Tonight, I’m planning to make monkfish (the lobster of fish) cut into chunks and sautéed in olive oil, sherry, clam juice, garlic, onions, red peppers, and tomatoes, with blanched slivered almonds and parsley. I’ll serve it over boiled red potatoes, cut up and lightly doused in olive oil and kosher salt, along with a mesclun and radish salad. We have a bottle of Provencal rosé getting cold in the fridge.
It’ll be a pink-and-red dinner: who said red was the most appetizing color? Whoever it was had a very good point.

I haven’t cooked in so long, I hope I remember how. But meanwhile, I’ve been talking, writing, reading, and thinking almost exclusively for the past two or three weeks about food: in hotels, airports, on planes, in restaurants, at readings, at parties, and in cars.
On Friday, I got back from a wildly fun, exhausting book tour to promote Blue Plate Special. For part of it, I traveled with several fellow Doubleday writers and our editors, flying together from city to city, staying in the same hotels, and attending cocktail parties with booksellers in the evenings, a stroke of genius on the part of the publicists.

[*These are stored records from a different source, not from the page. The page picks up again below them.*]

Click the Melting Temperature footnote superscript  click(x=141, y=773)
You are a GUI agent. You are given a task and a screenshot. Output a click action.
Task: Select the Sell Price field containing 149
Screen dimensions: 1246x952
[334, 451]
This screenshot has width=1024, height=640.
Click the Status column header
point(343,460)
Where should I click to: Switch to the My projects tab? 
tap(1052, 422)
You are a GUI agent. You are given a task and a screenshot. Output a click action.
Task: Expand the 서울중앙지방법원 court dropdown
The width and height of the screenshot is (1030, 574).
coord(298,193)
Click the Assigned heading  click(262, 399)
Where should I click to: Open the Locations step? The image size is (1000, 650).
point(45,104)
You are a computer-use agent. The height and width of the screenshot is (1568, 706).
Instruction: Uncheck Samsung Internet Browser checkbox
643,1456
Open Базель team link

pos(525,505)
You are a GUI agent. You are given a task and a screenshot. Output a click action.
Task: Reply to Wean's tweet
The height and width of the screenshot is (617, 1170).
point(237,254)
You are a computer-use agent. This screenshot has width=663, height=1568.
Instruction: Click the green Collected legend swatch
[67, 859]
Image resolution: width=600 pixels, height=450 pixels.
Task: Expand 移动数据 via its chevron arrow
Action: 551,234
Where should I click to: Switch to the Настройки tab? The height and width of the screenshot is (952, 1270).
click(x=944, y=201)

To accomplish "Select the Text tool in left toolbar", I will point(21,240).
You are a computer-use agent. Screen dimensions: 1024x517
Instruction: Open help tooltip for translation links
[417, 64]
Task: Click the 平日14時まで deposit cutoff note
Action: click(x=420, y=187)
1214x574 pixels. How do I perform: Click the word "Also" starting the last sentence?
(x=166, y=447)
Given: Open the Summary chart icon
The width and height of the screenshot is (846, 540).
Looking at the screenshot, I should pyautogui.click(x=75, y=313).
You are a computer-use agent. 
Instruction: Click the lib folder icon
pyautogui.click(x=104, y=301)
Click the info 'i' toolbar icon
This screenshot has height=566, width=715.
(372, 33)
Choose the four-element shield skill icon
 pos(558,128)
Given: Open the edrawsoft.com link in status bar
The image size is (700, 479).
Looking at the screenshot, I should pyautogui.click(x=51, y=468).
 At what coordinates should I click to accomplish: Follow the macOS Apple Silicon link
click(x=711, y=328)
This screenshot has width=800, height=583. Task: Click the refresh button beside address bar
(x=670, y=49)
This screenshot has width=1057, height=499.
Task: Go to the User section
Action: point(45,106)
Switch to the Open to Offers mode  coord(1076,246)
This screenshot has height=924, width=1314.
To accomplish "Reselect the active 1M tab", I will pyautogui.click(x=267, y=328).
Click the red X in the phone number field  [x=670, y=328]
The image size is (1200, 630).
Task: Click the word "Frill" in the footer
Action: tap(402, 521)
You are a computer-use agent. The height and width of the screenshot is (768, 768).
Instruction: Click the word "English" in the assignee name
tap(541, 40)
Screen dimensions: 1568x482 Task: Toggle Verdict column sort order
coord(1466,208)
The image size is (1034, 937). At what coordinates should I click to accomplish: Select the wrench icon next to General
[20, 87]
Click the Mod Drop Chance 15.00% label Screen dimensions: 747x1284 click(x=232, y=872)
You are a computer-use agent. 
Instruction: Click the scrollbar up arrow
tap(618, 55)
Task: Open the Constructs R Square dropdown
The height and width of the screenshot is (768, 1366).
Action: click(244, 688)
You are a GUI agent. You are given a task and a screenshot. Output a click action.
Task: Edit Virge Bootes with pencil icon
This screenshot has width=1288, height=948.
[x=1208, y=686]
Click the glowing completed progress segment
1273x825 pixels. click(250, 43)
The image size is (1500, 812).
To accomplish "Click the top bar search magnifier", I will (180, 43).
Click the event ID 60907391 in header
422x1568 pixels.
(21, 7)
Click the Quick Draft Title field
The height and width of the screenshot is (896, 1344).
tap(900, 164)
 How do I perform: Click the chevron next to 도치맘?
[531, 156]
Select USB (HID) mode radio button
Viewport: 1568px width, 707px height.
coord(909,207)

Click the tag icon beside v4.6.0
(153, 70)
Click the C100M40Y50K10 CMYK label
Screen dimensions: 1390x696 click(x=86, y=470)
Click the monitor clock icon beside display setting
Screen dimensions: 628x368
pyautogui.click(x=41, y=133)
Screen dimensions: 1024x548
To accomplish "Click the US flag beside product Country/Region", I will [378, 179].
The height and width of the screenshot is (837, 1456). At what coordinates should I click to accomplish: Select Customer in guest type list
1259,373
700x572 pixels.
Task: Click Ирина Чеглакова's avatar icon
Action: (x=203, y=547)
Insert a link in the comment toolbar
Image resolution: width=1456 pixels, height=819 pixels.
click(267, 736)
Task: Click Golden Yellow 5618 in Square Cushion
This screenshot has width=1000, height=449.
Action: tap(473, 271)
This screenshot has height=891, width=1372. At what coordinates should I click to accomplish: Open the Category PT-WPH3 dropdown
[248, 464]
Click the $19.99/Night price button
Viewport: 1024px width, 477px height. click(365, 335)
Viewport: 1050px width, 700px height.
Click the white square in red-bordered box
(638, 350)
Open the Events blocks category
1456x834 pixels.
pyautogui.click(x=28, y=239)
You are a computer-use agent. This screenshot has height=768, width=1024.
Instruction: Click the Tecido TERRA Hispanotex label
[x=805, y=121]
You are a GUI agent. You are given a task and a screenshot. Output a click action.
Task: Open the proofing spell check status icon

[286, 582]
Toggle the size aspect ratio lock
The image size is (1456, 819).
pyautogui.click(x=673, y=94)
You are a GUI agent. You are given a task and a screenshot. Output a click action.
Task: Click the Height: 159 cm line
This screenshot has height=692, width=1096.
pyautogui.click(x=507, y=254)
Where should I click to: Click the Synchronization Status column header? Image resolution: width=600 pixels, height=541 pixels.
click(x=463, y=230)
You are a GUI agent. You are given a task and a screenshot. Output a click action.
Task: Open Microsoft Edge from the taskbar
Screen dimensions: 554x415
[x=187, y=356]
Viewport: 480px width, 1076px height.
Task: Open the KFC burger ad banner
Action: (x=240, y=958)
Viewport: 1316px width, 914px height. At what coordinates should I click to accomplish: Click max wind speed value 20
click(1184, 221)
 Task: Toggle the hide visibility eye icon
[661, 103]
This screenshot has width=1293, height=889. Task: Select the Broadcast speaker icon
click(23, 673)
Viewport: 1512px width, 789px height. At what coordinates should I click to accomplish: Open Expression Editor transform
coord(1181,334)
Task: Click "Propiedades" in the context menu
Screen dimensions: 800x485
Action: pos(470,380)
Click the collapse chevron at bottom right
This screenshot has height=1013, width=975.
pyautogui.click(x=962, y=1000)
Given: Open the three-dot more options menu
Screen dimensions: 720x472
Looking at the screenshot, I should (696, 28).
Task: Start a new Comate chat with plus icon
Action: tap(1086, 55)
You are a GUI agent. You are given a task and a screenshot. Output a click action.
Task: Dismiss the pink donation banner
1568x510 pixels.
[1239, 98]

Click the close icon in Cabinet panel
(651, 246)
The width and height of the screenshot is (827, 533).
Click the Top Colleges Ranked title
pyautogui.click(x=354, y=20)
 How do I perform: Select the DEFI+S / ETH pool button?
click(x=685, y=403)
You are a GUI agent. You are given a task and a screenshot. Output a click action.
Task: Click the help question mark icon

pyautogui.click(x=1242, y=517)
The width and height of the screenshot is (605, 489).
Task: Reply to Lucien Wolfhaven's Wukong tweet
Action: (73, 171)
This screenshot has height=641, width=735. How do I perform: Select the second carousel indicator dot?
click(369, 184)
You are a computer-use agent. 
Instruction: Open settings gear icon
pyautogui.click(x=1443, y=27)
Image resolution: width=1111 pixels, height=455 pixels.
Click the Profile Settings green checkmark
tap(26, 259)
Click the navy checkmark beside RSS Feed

In San Francisco, at the strong urging of Charlotte Druckman, my friend and editor at medium.com, and the author of the fantastic book Skirt Steak, about female chefs, I took BART to the Mission District to eat lunch at Bar Tartine. I ordered the apricot soup and the Vietnamese chicken salad and drank a clean, crisp Riesling while I waited for the food to arrive. The soup was tart and creamy and cool, and I loved the hell out of it. The waitress told me it was an Eastern European specialty. The salad was equally good, but enormous, so I had half of it boxed up and stuck it in my bag.

Then I walked through the sunny, cool afternoon to Omnivore Books. Charlotte had told me that I’d love the owner, Celia, and had warned me that I would spend far too much money there. She was right on both counts; I wanted to stand in that small, clean, bright, book-lined room all day, pawing all the food literature and talking to Celia, who is a rare books collector and an expert on all aspects of culinary writing. But I restrained myself somewhat and bought the five books I didn’t think I could live without: Food and Drink in America, The Salt Book, A History of Food in 100 Recipes, Consider the Fork, and The Scavenger’s Guide to Haute Cuisine.